Source data
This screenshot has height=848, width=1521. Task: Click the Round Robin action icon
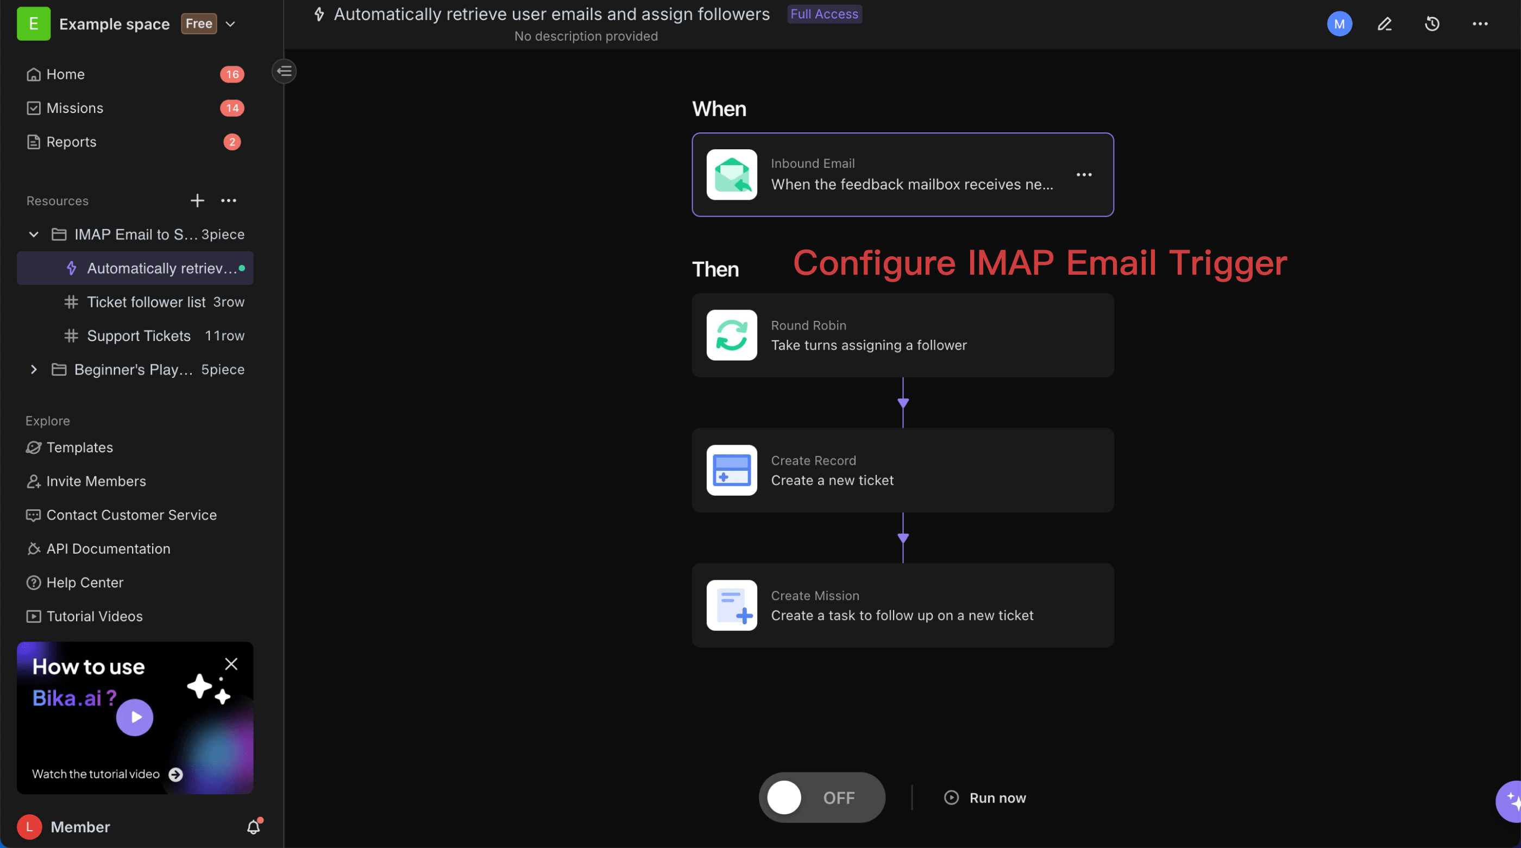pos(731,335)
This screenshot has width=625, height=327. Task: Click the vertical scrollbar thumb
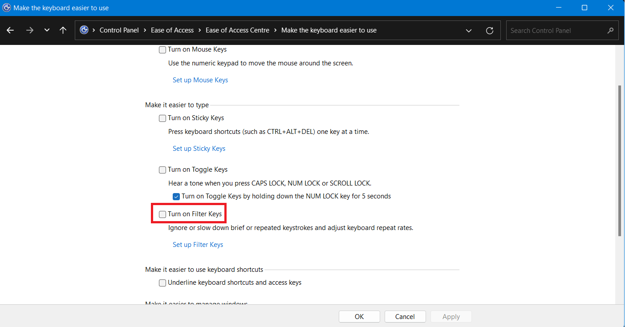[620, 156]
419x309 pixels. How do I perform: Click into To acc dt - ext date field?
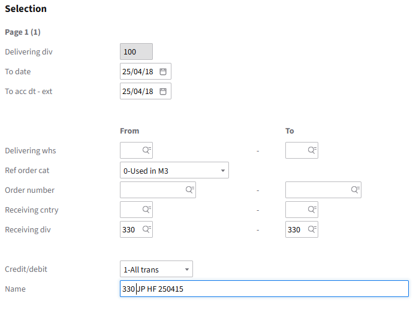(x=138, y=92)
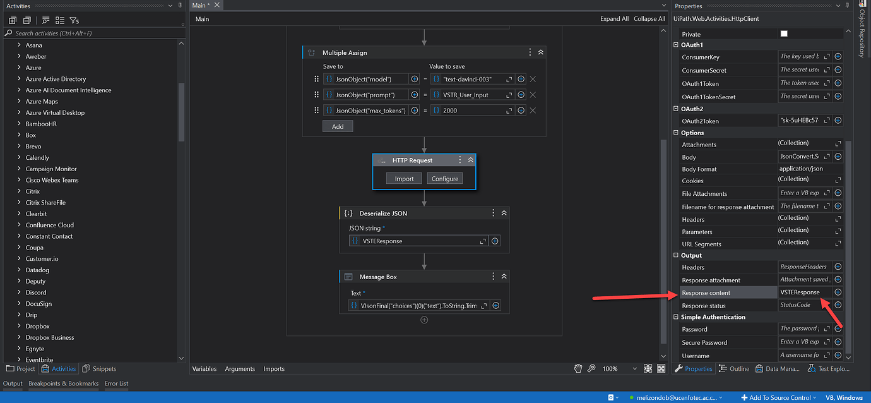This screenshot has width=871, height=403.
Task: Click the fit-to-screen icon in the status bar
Action: click(x=649, y=368)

Description of the task
Write out exactly, please, the lines that start at the one containing "419x309 pixels. How" and run through the final line of the entries, both included, leaving pictures out.

Finished task
419x309 pixels. How do I perform: Click into To acc dt - ext date field?
(x=138, y=92)
This screenshot has width=871, height=403.
Task: Click the fit-to-screen icon in the status bar
Action: click(x=649, y=368)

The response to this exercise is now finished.